TASK » Reproduce all entries precisely, down to the last character.

(Items from a data source)
*** Block opens ***
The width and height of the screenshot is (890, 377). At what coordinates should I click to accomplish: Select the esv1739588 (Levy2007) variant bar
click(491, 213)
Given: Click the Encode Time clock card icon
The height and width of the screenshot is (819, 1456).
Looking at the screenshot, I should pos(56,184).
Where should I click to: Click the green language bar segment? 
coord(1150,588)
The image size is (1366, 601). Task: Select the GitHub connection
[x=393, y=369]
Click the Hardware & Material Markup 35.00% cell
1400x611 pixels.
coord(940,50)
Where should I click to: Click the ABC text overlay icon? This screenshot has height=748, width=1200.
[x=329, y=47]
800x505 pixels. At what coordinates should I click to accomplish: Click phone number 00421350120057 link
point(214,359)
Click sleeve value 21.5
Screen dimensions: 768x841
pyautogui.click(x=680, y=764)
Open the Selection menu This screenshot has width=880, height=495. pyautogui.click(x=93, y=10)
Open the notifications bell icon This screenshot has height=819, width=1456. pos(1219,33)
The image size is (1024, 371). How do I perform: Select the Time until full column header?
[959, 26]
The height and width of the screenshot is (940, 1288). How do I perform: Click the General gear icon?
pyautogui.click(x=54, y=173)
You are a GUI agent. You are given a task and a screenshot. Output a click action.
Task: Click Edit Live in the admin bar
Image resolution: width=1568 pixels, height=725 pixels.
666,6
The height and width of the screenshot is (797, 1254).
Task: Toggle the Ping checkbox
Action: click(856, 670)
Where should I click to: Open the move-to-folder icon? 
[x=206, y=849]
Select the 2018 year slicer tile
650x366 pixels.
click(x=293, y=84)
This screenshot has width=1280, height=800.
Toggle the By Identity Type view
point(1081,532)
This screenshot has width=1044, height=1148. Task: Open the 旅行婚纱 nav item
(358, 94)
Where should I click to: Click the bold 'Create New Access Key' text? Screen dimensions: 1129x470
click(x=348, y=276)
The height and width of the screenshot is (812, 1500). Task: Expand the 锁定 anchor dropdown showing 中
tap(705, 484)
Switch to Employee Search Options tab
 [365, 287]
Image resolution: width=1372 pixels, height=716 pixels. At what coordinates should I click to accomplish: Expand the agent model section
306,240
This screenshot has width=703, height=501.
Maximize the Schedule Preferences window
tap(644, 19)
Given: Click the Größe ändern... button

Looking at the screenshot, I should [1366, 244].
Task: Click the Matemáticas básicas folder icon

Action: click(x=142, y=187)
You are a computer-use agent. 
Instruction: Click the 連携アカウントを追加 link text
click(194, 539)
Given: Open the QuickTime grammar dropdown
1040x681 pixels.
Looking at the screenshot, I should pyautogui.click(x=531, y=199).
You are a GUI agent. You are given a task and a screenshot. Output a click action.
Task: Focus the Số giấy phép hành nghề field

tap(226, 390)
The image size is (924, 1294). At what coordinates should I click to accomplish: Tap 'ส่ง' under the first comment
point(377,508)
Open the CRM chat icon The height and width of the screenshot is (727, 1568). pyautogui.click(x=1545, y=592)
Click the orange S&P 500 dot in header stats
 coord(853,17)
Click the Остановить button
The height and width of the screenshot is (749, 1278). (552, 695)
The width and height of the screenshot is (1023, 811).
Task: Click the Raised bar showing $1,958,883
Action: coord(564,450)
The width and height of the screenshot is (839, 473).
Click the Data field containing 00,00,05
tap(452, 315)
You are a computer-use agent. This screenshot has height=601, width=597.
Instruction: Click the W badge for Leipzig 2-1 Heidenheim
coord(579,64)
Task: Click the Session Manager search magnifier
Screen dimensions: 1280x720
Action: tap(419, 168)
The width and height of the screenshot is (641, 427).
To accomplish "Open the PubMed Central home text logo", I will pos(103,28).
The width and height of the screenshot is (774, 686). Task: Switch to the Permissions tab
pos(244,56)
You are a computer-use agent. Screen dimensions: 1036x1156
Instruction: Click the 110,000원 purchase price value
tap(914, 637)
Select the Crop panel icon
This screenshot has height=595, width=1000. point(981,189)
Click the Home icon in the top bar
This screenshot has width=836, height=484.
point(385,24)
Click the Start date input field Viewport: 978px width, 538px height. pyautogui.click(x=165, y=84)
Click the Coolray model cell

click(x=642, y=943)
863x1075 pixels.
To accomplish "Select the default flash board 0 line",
*** Block closes ***
ANSWER SECTION »
The width and height of the screenshot is (890, 377). At what coordinates should I click to accomplish: Select the esv1739588 (Levy2007) variant bar
click(491, 213)
Given: Click the Encode Time clock card icon
The height and width of the screenshot is (819, 1456).
Looking at the screenshot, I should pos(56,184).
Where should I click to: Click the green language bar segment? 
coord(1150,588)
The image size is (1366, 601). Task: Select the GitHub connection
[x=393, y=369]
Click the Hardware & Material Markup 35.00% cell
1400x611 pixels.
coord(940,50)
Where should I click to: Click the ABC text overlay icon? This screenshot has height=748, width=1200.
[x=329, y=47]
800x505 pixels. At what coordinates should I click to accomplish: Click phone number 00421350120057 link
point(214,359)
Click sleeve value 21.5
Screen dimensions: 768x841
pyautogui.click(x=680, y=764)
Open the Selection menu This screenshot has width=880, height=495. pyautogui.click(x=93, y=10)
Open the notifications bell icon This screenshot has height=819, width=1456. pos(1219,33)
The image size is (1024, 371). How do I perform: Select the Time until full column header?
[959, 26]
The height and width of the screenshot is (940, 1288). How do I perform: Click the General gear icon?
pyautogui.click(x=54, y=173)
You are a GUI agent. You are given a task and a screenshot. Output a click action.
Task: Click Edit Live in the admin bar
Image resolution: width=1568 pixels, height=725 pixels.
666,6
The height and width of the screenshot is (797, 1254).
Task: Toggle the Ping checkbox
Action: click(856, 670)
Where should I click to: Open the move-to-folder icon? 
[x=206, y=849]
Select the 2018 year slicer tile
650x366 pixels.
click(x=293, y=84)
This screenshot has width=1280, height=800.
Toggle the By Identity Type view
point(1081,532)
This screenshot has width=1044, height=1148. Task: Open the 旅行婚纱 nav item
(358, 94)
Where should I click to: Click the bold 'Create New Access Key' text? Screen dimensions: 1129x470
click(x=348, y=276)
The height and width of the screenshot is (812, 1500). Task: Expand the 锁定 anchor dropdown showing 中
tap(705, 484)
Switch to Employee Search Options tab
 [365, 287]
Image resolution: width=1372 pixels, height=716 pixels. At what coordinates should I click to accomplish: Expand the agent model section
306,240
This screenshot has width=703, height=501.
Maximize the Schedule Preferences window
tap(644, 19)
Given: Click the Größe ändern... button

Looking at the screenshot, I should [1366, 244].
Task: Click the Matemáticas básicas folder icon

Action: click(x=142, y=187)
You are a computer-use agent. 
Instruction: Click the 連携アカウントを追加 link text
click(194, 539)
Given: Open the QuickTime grammar dropdown
1040x681 pixels.
Looking at the screenshot, I should pyautogui.click(x=531, y=199).
You are a GUI agent. You are given a task and a screenshot. Output a click action.
Task: Focus the Số giấy phép hành nghề field

tap(226, 390)
The image size is (924, 1294). At what coordinates should I click to accomplish: Tap 'ส่ง' under the first comment
point(377,508)
Open the CRM chat icon The height and width of the screenshot is (727, 1568). pyautogui.click(x=1545, y=592)
Click the orange S&P 500 dot in header stats
 coord(853,17)
Click the Остановить button
The height and width of the screenshot is (749, 1278). (552, 695)
The width and height of the screenshot is (1023, 811).
Task: Click the Raised bar showing $1,958,883
Action: coord(564,450)
The width and height of the screenshot is (839, 473).
Click the Data field containing 00,00,05
tap(452, 315)
You are a computer-use agent. This screenshot has height=601, width=597.
Instruction: Click the W badge for Leipzig 2-1 Heidenheim
coord(579,64)
Task: Click the Session Manager search magnifier
Screen dimensions: 1280x720
Action: tap(419, 168)
The width and height of the screenshot is (641, 427).
To accomplish "Open the PubMed Central home text logo", I will pos(103,28).
The width and height of the screenshot is (774, 686). Task: Switch to the Permissions tab
pos(244,56)
You are a computer-use agent. Screen dimensions: 1036x1156
Instruction: Click the 110,000원 purchase price value
tap(914, 637)
Select the Crop panel icon
This screenshot has height=595, width=1000. point(981,189)
Click the Home icon in the top bar
This screenshot has width=836, height=484.
point(385,24)
Click the Start date input field Viewport: 978px width, 538px height. pyautogui.click(x=165, y=84)
Click the Coolray model cell

click(x=642, y=943)
863x1075 pixels.
To accomplish "Select the default flash board 0 line",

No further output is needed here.